From: Center for Creative Leadership, Leading Effectively
Career paths and development strategies are increasingly self-directed. How do you gain the information and insight needed to steer your course?
One essential strategy for getting a clear view of yourself, your context and your career is to seek “sense-making” relationships.
“Other people can help us see more clearly how specific activities or behaviors or experiences fit into our career path and our development,” says Regina Eckert, co-author of a CCL white paper, Through the Looking Glass: How Relationships Shape Managerial Careers. “This process of sense-making is an important and often overlooked aspect of why relationships are valuable.”
Sense-making is simply the process of assigning meaning to a phenomenon or development.

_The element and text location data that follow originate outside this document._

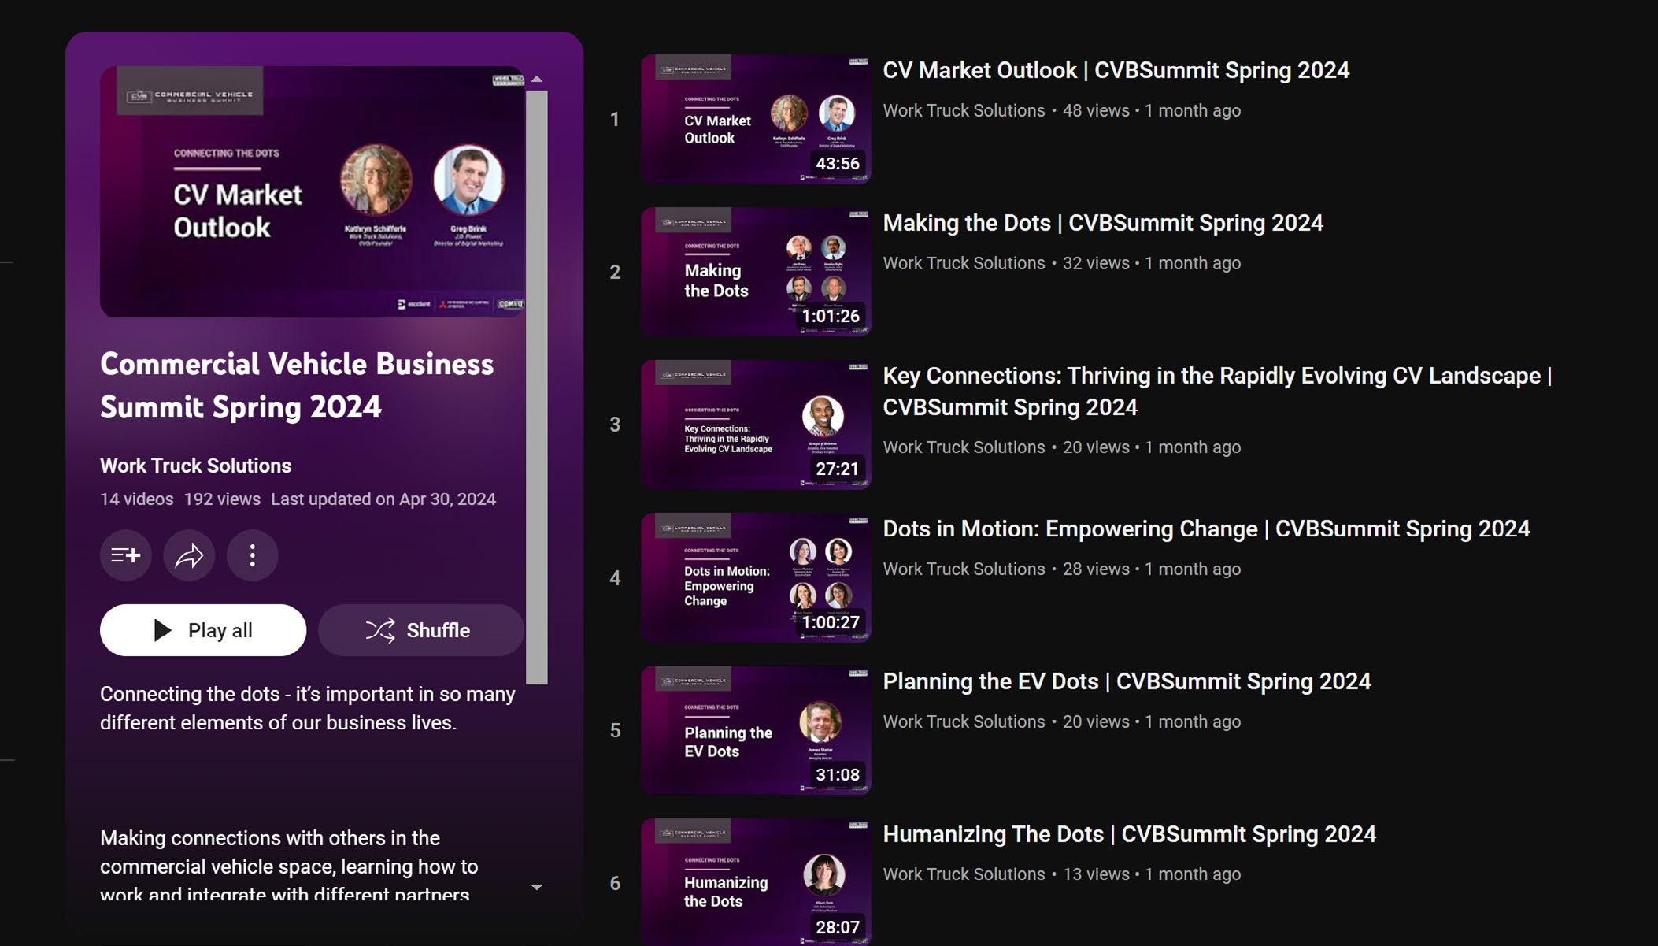Click Key Connections thumbnail with 27:21 duration
Image resolution: width=1658 pixels, height=946 pixels.
(x=755, y=425)
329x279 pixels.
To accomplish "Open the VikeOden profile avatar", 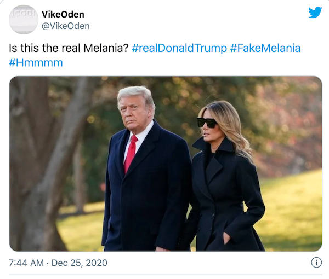I will 24,20.
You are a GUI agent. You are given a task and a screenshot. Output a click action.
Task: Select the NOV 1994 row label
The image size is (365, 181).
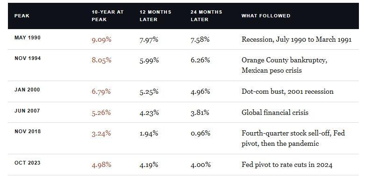point(28,59)
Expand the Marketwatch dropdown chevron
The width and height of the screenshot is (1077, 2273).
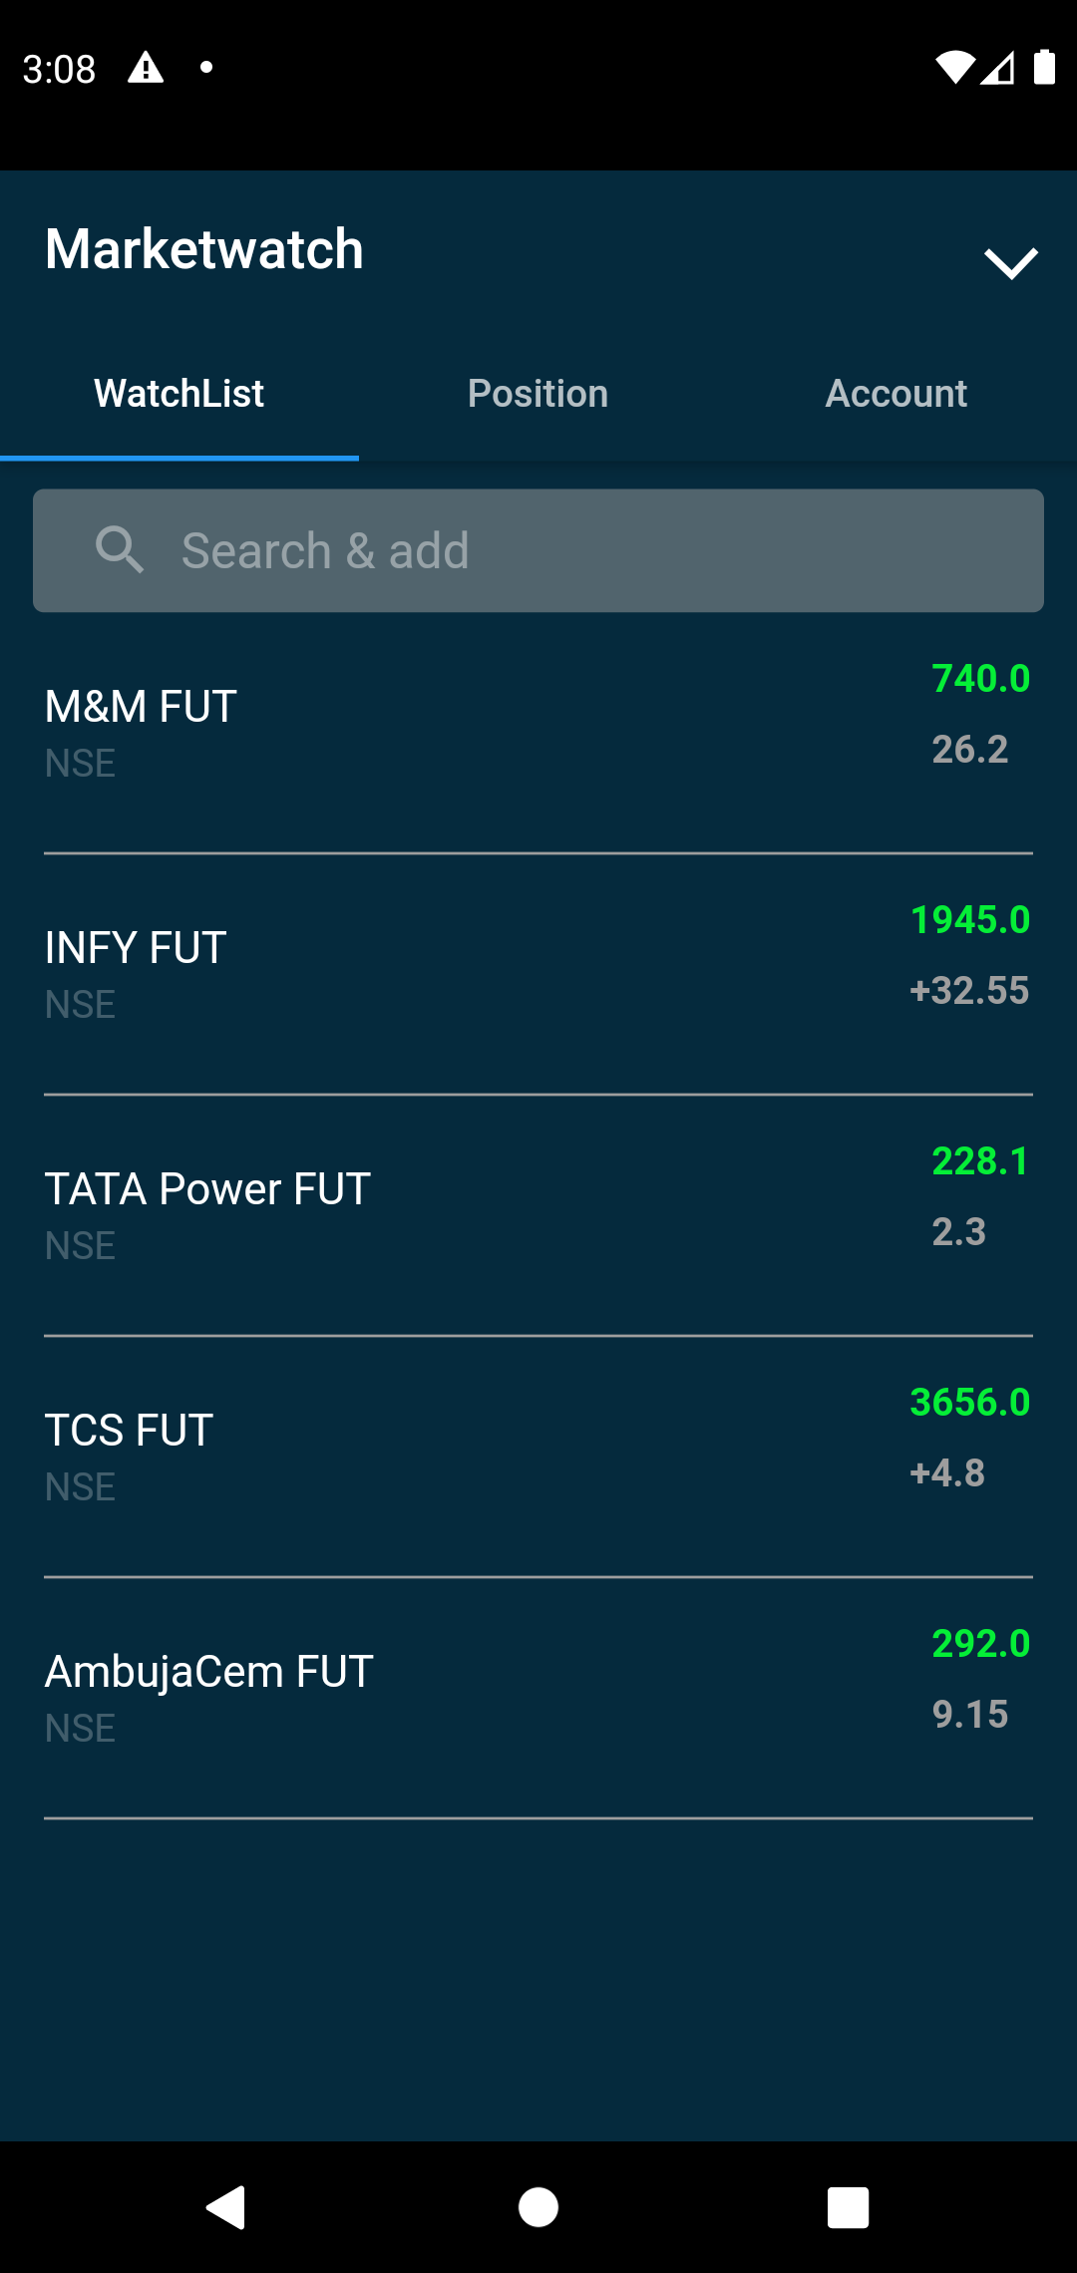click(x=1011, y=263)
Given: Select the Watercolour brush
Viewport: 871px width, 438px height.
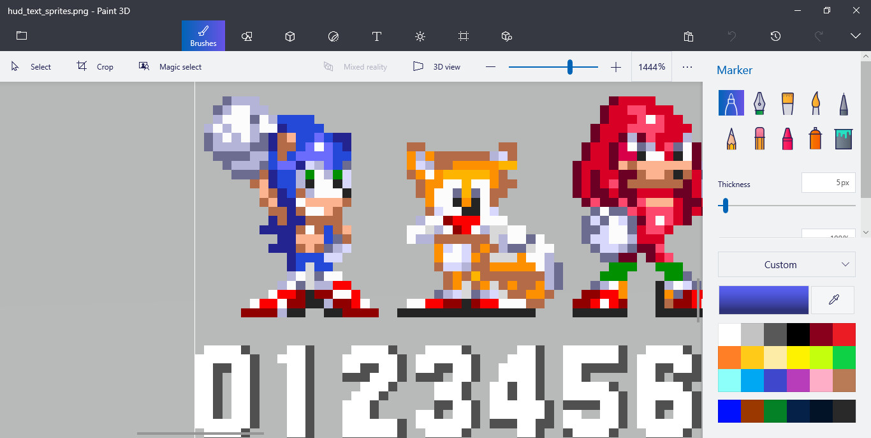Looking at the screenshot, I should (x=815, y=102).
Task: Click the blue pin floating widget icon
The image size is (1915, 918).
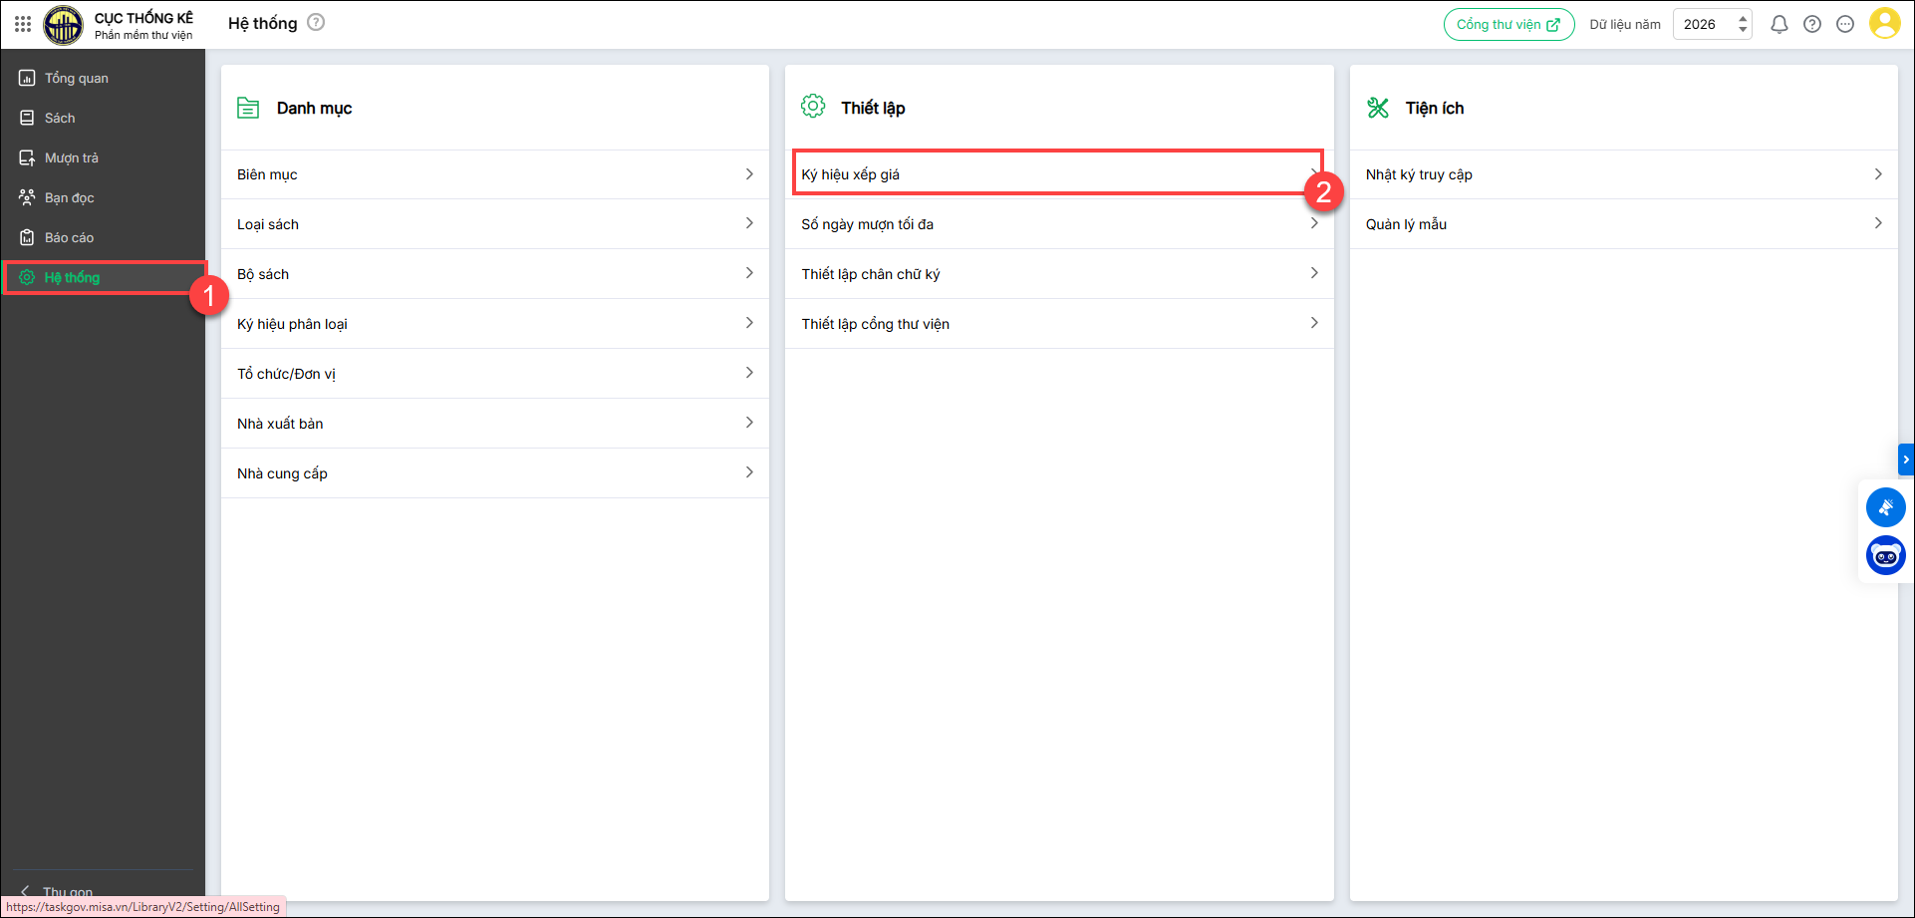Action: [1885, 507]
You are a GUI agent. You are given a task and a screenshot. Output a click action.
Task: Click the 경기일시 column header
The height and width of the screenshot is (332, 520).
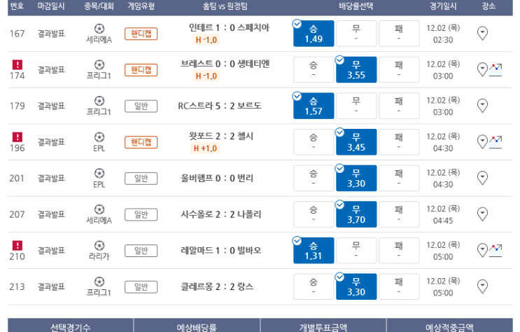[x=443, y=6]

From a career perspective, a CCL study found that relationships help managers to make meaning of their work and development in three key ways:
1. To Guide. Some relationships help managers define what they want to achieve and why. Friends, colleagues, mentors, parents or other more experienced or senior people may guide informally by sharing their experiences and perspective. Guiding can also be very direct in the form of practical advice and tips.
2. To Affirm. People who know a manager’s field and/or organization are in a position to affirm, encourage and build confidence. These relationships are helpful for calibrating what’s going on in one’s own career development, as well as in the career market inside and outside his or her organization.
Affirmation is especially needed in the absence of obvious career paths and multiple (often competing) choices to make.
3. To Stretch. Another form of sense-making comes from a challenge to managers’ implicit beliefs about their potential and career goals. Some relationships push them to rethink or reframe a situation or experience.
For example, working with someone who has a very different perspective or take on an issue is a huge opportunity. This often feels uncomfortable, but it opens the door to deeper understanding and new possibilities.
“If you don’t have people to help you make sense of your career development, your context and your goals, our research shows you that you have two choices: Either you seek out relationships that give you the sense-making support you need, or you change your existing relationships to be more relevant for your career and development,” says Eckert.
“Depending on your personal circumstances and the kind of support you’re lacking in your relationships, you can decide which avenue is more promising for you.”
Help Wanted to Steer Career
Do you have relationships with people who help you make sense of your work, your organization, your career? Ask yourself:
- Who guides me? Who is a role model?
- Who affirms my own interpretations and sense-making?
- Who stretches and challenges my sense-making? Who adds perspective?
If you don’t have relationships to help you understand and navigate your work life, who can you turn to? How would you go about changing and re-vamping existing relationships so that they meet your needs?